Assignment: Across the entries below, how many lines have the string "computer" in them? Reply with only the number.

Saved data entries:

--- --- ---

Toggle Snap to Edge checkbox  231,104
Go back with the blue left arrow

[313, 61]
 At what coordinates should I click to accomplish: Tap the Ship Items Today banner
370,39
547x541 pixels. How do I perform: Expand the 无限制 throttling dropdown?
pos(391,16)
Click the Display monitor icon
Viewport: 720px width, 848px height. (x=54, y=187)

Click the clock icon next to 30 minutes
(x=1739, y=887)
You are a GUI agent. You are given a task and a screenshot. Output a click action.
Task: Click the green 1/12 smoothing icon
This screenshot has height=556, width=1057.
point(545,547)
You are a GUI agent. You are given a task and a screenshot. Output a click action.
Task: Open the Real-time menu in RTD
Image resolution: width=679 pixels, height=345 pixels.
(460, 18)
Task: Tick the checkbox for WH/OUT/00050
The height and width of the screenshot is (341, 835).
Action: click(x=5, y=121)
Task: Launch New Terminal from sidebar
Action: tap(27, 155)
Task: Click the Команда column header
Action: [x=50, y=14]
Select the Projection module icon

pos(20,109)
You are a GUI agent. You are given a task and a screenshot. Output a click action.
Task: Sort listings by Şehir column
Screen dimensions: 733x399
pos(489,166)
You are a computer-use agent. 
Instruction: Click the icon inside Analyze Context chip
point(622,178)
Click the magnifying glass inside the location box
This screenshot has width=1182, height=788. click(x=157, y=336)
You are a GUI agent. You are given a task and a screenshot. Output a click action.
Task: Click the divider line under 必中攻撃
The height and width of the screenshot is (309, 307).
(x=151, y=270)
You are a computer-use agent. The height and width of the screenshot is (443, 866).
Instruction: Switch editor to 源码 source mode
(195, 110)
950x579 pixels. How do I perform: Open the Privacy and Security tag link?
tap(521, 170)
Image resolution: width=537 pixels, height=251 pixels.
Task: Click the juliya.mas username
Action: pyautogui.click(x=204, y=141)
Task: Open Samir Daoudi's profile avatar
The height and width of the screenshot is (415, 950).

--- --- ---

Solution to this problem: 2